▶ Action item: Without including any pictures, retype exactly the lines from the top of the records through the line containing "800x450 pixels.", that final line included.

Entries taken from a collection
- - -

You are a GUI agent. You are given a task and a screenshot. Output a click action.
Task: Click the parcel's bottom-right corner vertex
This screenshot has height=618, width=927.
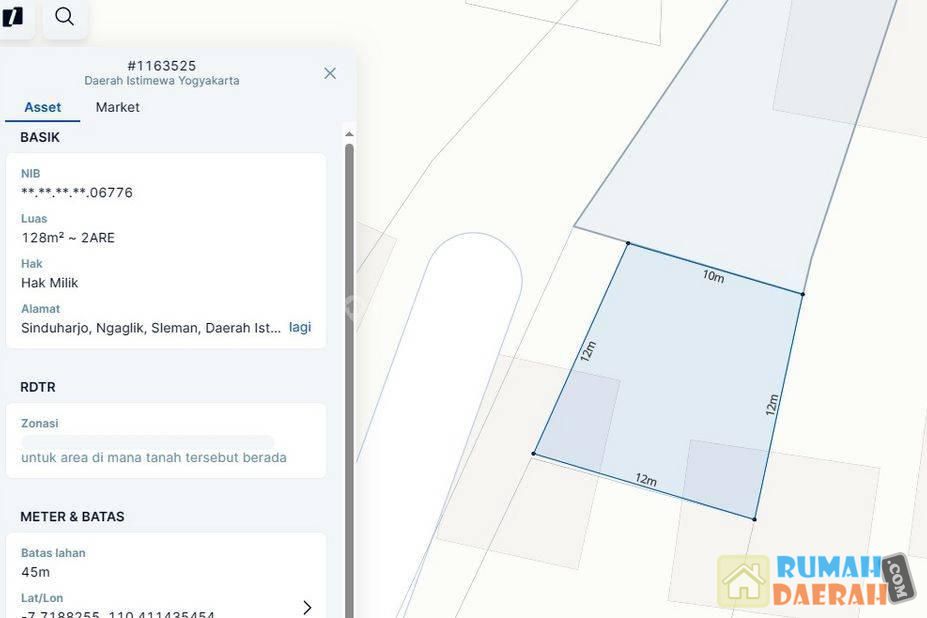point(754,519)
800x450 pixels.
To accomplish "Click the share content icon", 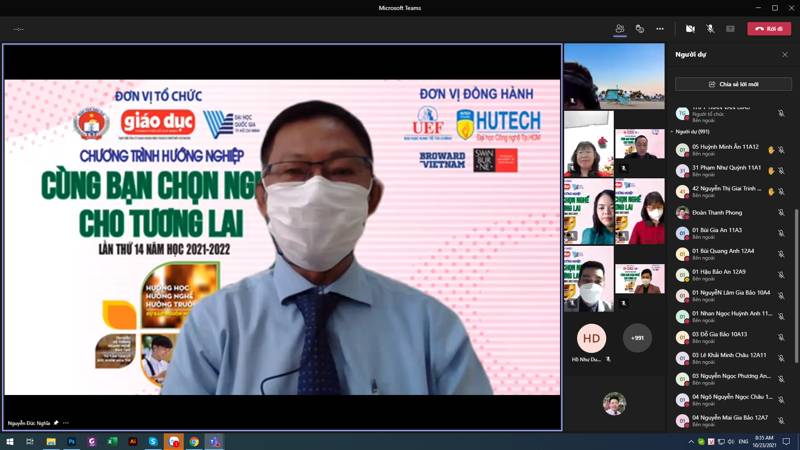I will pyautogui.click(x=731, y=29).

- - -

▶ Reply:
You are a GUI agent. You are given a task and a screenshot. Output a click action.
Task: Click the parcel's bottom-right corner vertex
This screenshot has height=618, width=927.
point(754,519)
800x450 pixels.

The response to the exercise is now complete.